§ WHAT YOU ARE ASKED TO DO
Each line of the entries below that includes "computer" belongs in your answer.

___ DATA FOR THE TASK ___

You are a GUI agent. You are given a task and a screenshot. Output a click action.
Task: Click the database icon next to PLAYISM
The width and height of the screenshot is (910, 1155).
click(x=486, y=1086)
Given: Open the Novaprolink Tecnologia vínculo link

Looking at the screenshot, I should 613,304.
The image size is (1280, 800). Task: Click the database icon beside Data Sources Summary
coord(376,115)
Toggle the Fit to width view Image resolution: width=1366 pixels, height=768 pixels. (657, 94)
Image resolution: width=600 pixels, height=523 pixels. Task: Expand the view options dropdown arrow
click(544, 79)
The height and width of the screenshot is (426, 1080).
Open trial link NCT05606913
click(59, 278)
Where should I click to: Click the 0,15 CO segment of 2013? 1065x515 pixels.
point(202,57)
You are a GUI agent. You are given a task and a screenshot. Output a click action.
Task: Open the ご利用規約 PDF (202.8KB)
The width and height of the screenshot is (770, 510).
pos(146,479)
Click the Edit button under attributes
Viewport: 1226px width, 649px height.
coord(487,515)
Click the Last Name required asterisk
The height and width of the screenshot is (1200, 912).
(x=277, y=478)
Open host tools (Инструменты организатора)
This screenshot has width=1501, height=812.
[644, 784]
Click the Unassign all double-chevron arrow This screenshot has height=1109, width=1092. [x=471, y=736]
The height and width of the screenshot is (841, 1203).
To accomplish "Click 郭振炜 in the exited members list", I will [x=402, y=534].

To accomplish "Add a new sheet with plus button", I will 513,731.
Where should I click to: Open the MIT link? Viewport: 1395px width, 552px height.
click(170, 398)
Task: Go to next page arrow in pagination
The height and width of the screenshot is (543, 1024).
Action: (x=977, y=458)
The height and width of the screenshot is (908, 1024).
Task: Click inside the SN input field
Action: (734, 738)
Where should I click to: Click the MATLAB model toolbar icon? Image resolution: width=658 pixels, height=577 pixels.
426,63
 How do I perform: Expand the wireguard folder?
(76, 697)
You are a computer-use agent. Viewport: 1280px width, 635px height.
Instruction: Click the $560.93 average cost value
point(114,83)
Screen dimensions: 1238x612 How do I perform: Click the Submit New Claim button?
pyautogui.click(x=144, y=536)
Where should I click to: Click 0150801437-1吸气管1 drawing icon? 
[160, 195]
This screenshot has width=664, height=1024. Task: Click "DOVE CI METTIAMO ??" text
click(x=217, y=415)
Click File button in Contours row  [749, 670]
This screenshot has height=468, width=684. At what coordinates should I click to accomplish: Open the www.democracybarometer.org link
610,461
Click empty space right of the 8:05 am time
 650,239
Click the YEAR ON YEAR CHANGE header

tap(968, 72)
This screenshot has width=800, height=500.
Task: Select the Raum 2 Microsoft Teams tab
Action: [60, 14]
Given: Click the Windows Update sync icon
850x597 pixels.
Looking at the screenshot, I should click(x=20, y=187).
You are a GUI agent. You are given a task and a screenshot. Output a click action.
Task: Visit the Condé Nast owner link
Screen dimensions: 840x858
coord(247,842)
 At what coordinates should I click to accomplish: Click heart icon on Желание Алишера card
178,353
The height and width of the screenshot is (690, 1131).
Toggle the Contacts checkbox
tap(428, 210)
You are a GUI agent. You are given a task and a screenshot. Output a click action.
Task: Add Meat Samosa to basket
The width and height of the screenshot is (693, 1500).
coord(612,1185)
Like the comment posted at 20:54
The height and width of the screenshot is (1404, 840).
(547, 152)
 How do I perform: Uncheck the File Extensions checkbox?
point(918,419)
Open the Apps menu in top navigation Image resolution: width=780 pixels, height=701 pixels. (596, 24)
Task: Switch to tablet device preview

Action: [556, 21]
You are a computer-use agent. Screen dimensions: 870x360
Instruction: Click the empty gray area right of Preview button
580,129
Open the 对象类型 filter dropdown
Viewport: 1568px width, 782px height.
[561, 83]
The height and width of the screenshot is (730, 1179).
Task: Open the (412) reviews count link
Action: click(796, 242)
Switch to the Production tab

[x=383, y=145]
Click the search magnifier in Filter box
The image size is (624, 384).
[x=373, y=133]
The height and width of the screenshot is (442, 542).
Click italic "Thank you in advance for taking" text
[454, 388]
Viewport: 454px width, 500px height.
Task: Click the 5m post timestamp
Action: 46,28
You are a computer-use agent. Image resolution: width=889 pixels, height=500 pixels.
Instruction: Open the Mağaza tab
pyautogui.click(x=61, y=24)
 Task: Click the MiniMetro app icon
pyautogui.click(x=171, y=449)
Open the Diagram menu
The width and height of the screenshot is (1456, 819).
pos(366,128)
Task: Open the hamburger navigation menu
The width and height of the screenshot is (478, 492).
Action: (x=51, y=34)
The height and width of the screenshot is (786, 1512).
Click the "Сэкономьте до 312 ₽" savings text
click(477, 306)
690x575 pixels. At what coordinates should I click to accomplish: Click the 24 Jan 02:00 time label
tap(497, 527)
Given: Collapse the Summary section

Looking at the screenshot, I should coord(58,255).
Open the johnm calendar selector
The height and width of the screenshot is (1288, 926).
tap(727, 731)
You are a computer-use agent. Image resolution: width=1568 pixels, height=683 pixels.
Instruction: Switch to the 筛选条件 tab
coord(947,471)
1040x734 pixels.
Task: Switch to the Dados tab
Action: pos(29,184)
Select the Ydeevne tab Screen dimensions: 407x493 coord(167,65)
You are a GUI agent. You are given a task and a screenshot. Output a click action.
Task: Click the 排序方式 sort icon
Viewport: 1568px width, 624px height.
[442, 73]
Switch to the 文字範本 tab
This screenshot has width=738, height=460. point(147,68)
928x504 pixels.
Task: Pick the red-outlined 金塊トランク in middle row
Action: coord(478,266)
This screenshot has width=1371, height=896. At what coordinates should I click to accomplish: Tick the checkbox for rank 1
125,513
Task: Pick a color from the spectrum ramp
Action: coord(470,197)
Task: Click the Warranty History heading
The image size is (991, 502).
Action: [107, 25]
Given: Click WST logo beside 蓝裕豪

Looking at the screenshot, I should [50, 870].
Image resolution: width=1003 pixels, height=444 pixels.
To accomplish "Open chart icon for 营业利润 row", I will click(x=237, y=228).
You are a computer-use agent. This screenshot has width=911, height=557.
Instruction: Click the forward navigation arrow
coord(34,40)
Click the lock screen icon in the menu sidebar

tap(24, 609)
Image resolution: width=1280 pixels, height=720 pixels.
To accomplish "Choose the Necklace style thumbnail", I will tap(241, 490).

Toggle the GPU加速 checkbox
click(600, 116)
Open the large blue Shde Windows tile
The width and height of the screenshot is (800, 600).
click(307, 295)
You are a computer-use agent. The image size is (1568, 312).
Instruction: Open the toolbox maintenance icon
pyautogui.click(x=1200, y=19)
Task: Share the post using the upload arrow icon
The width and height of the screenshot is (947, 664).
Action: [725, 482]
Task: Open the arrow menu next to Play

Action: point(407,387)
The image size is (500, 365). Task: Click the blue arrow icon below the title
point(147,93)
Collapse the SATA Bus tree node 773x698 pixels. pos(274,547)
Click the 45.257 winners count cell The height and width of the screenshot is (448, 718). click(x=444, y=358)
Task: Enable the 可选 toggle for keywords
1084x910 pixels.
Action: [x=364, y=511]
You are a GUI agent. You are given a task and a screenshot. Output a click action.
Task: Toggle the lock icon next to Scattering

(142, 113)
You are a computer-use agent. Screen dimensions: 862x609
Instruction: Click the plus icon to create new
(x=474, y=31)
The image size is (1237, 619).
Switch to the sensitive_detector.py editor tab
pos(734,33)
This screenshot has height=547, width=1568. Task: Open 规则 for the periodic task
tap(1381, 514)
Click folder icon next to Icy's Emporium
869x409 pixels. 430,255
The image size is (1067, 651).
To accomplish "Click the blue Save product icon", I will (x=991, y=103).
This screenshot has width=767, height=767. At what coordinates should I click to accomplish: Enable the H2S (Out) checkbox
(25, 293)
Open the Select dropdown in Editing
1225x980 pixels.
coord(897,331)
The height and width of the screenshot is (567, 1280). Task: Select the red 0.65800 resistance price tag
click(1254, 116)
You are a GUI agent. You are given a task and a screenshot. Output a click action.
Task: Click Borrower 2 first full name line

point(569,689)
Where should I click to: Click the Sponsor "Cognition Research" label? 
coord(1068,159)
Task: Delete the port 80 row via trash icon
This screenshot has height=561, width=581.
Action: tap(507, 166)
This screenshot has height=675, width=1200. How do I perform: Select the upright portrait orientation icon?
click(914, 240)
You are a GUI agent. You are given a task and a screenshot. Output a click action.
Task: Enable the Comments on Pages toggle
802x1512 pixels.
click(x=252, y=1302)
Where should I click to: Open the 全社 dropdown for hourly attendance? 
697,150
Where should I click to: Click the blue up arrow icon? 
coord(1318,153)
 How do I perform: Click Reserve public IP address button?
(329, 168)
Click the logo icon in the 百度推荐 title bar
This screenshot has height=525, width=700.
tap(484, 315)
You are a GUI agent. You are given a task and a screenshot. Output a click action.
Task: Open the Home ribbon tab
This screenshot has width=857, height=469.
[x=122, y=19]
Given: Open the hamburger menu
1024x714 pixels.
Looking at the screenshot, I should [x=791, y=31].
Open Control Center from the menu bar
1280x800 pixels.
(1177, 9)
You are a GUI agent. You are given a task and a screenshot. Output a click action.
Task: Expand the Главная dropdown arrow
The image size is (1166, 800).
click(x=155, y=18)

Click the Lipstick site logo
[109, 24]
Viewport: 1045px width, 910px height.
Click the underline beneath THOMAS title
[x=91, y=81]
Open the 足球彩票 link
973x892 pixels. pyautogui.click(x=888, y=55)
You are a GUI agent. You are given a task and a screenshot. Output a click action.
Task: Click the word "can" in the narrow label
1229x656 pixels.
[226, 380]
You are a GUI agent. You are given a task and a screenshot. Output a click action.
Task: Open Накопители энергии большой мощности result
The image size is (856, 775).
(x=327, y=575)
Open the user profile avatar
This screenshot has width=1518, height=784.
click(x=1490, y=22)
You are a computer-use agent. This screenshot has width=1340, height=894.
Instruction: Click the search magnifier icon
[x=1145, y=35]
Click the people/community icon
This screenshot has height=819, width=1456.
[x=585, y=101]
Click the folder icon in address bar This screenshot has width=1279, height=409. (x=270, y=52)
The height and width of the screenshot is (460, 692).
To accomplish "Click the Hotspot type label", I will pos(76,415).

___

§ YOUR RESPONSE
You are a computer-use agent. Viewport: 1280px width, 635px height.
You are a computer-use agent. Screen dimensions: 870x360
You are a computer-use agent. Image resolution: width=889 pixels, height=500 pixels.
You are a computer-use agent. Image resolution: width=1568 pixels, height=683 pixels.
You are a computer-use agent. This screenshot has width=911, height=557.
You are a computer-use agent. The image size is (1568, 312).
You are a computer-use agent. Screen dimensions: 862x609
You are a computer-use agent. This screenshot has width=1340, height=894.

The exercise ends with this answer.